La controversia introdotta da un utente del servizio pubblico di acquedotto, il quale non deduca in giudizio il suo rapporto di utenza con il Comune ma contesti l'organizzazione del servizio sotto vari profili e censuri un aumento tariffario, va riservata al giudice amministrativo. Infatti, una tale domanda non censura "incidenter tantum" il provvedimento amministrativo, chiedendone la disapplicazione ai fini della tutela del diritto soggettivo al pagamento di un canone contrattualmente stabilito ma investe invia principale le scelte discrezionali dell'ente, in ordine alla determinazione del canone, e contesta l'organizzazione del servizio, facendo valere una situazione giuridica qualificabile come interesse legittimo correlato ad un atto adottato dall'ente territoriale come autorità nell'esercizio di una potestà amministrativa, al di fuori di un rapporto negoziale di tipo paritetico.
Gli atti con cui viene disposta la classificazione delle strade e vengono compilati i relativi elenchi non sono assoggettati a notifica individuale, producendo effetti nella sfera giuridica di un novero indeterminabile di soggetti e certamente non coincidente con le sole persone dei proprietari di diritti reali sulle porzioni di terreno e sui fabbricati prospicienti le strade medesime.
La situazione di inedificabilità prodotta dal vincolo cimiteriale è suscettibile di venire rimossa solo in ipotesi eccezionali e comunque solo per considerazioni di interesse pubblico, in presenza delle condizioni specificate nell'art. 338, quinto comma, del R.d. n. 1256 del 1934, essendo norma eccezionale e di stretta interpretazione non posta a presidio di interessi privati; con la conseguenza che la procedura di riduzione della fascia inedificabile resta attivabile nel solo interesse pubblico, come valutato dal legislatore nell'elencazione delle opere ammissibili.
Gli impianti sportivi appartengono al patrimonio indisponibile dell'ente pubblico, ai sensi dell'art. 826, comma 3 del codice civile, essendo destinati al soddisfacimento dell'interesse proprio dell'intera collettività allo svolgimento delle attività sportive che in esso hanno luogo.
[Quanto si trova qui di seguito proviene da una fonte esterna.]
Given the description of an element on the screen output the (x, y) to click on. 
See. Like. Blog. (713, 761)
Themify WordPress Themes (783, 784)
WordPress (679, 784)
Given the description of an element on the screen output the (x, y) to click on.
L'indicazione della strada nell'elenco delle strade comunali non è sufficiente al fine di accertarne la natura pubblica, atteso che tali elenchi hanno natura dichiarativa e non costitutiva.
In caso di rinnovo della concessione demaniale marittima, decorso il termine di durata e scaduta l'originaria concessione, si verifica ipso iure, ai sensi dell'art. 49 del cod. nav., la devoluzione a favore dello Stato: ossia, sebbene la concessione sia stata rinnovata, le opere non agevolmente rimuovibili realizzate dal concessionario nel periodo d'efficacia della concessione scaduta - fatta poi oggetto di rinnovo - sono acquisite con effetto legale automatico al demanio statale.
Nell'art. 1, comma 1, D.L. 5 ottobre 1993, n. 400, come modificato dall'art. 1, commi 251-2 della L. 27 dicembre 2006, n. 296, neall'art. 36 Cod. nav., nell'art.27, c. 6, D.lgs. 18 luglio 2005, n. 171 e negli artt. 3 e 4 D.P.R. 2 dicembre 1997, n. 509 non si ravvisa alcuna ipotesi o possibilità di deroga al principio del confronto concorrenziale ai fini del rilascio delle concessioni demaniali per la realizzazione di strutture dedicate alla nautica da diporto, principio del resto definitivamente consacrato nell'art. 12 della direttiva 2006/123/CE.